## Reading text

In an ordinary Yoga one main power of being or one group of its powers is made the means, vehicle, path. In a synthetic Yoga all powers will be combined and included in the transmuting instrumentation. –Sri Aurobindo (Synthesis of Yoga, p. 583)
The paths are many, but the goal is one. -Rumi
The mystics and spiritual traditions of the world all acknowledge at least two main paths: the path of knowledge and wisdom (e.g., jnana yoga), and the path of love and devotion (e.g., bhakti yoga). Superficially, it might seem that these paths have little to do with each other. It might even seem that they are incompatible. For example, while the bhakta cultivates a burning fire of love in the heart, the jnani cultivates a calm clarity of discrimination in the intellect. The bhakta overflows with passionate poetry and ecstatic dance, while the jnani expounds profound subtleties of mystical philosophy. In short, the bhakta loves God, while the jnani knows God. These are the superficial stereotypes many of us have inherited. But what is the truth behind these stereotypes? Are the paths of jnana yoga and bhakti yoga actually so different? In this paper, I would like to explore the possibility that jnana and bhakti yogas are not really so different. What I hope will become clear is that Love and Knowledge are not only compatible with each other, but are in essence inseparable.

The Path of Love and Devotion

Be drunk on love, because love is all that exists. ...It is Love and the Lover that live eternally—Don't lend your heart to anything else; all else is borrowed. –Rumi (Teachings of Rumi, p. 73)

You must love the Lord your God with all your heart, with all your soul, and with all your mind. This is the greatest and the first commandment. –Jesus (Gospel of Mark, 22:37-38)

Across all traditions and times we can hear mystics pouring their hearts out to the Divine in ecstatic poetry. Their unanimous testimony is that God is love, and that the path to God is the path to and in love. What could more fully and deeply be the essence of the mystical path of self-surrender than love?  If we are to pass through the gateway of mystical death, if we are to die in order to be reborn, what power could possibly allow us to surrender our lives, if not the power of love? The greatest commandment, Jesus tells us, is to love God with all of ourselves, to love God to death, to our death, to the point where we have died so completely to ourselves that God lives in and through us.

## Exercise description
Can you extract the full text on the paths of knowledge and love, word for word? The material that comes next is from an unrelated source.

## Material

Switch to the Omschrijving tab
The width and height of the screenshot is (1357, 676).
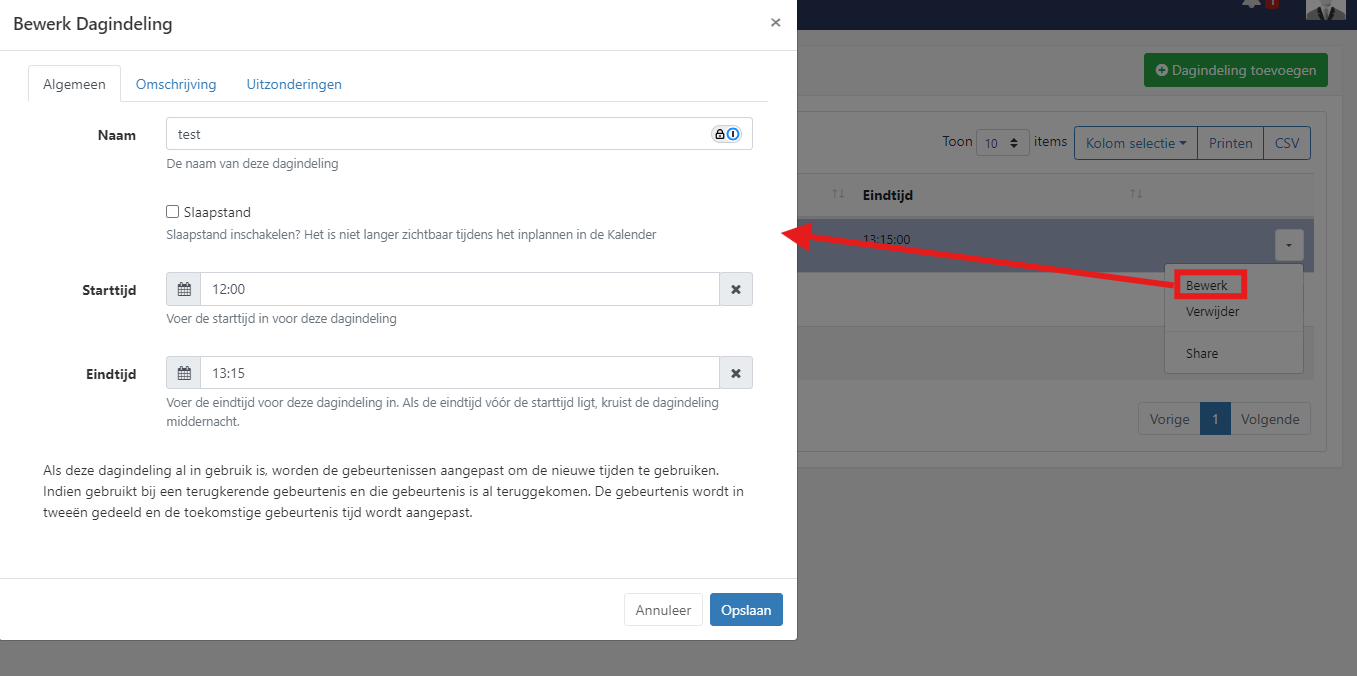176,84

## The output
In an ordinary Yoga one main power of being or one group of its powers is made the means, vehicle, path. In a synthetic Yoga all powers will be combined and included in the transmuting instrumentation. –Sri Aurobindo (Synthesis of Yoga, p. 583)
The paths are many, but the goal is one. -Rumi
The mystics and spiritual traditions of the world all acknowledge at least two main paths: the path of knowledge and wisdom (e.g., jnana yoga), and the path of love and devotion (e.g., bhakti yoga). Superficially, it might seem that these paths have little to do with each other. It might even seem that they are incompatible. For example, while the bhakta cultivates a burning fire of love in the heart, the jnani cultivates a calm clarity of discrimination in the intellect. The bhakta overflows with passionate poetry and ecstatic dance, while the jnani expounds profound subtleties of mystical philosophy. In short, the bhakta loves God, while the jnani knows God. These are the superficial stereotypes many of us have inherited. But what is the truth behind these stereotypes? Are the paths of jnana yoga and bhakti yoga actually so different? In this paper, I would like to explore the possibility that jnana and bhakti yogas are not really so different. What I hope will become clear is that Love and Knowledge are not only compatible with each other, but are in essence inseparable.

The Path of Love and Devotion

Be drunk on love, because love is all that exists. ...It is Love and the Lover that live eternally—Don't lend your heart to anything else; all else is borrowed. –Rumi (Teachings of Rumi, p. 73)

You must love the Lord your God with all your heart, with all your soul, and with all your mind. This is the greatest and the first commandment. –Jesus (Gospel of Mark, 22:37-38)

Across all traditions and times we can hear mystics pouring their hearts out to the Divine in ecstatic poetry. Their unanimous testimony is that God is love, and that the path to God is the path to and in love. What could more fully and deeply be the essence of the mystical path of self-surrender than love?  If we are to pass through the gateway of mystical death, if we are to die in order to be reborn, what power could possibly allow us to surrender our lives, if not the power of love? The greatest commandment, Jesus tells us, is to love God with all of ourselves, to love God to death, to our death, to the point where we have died so completely to ourselves that God lives in and through us.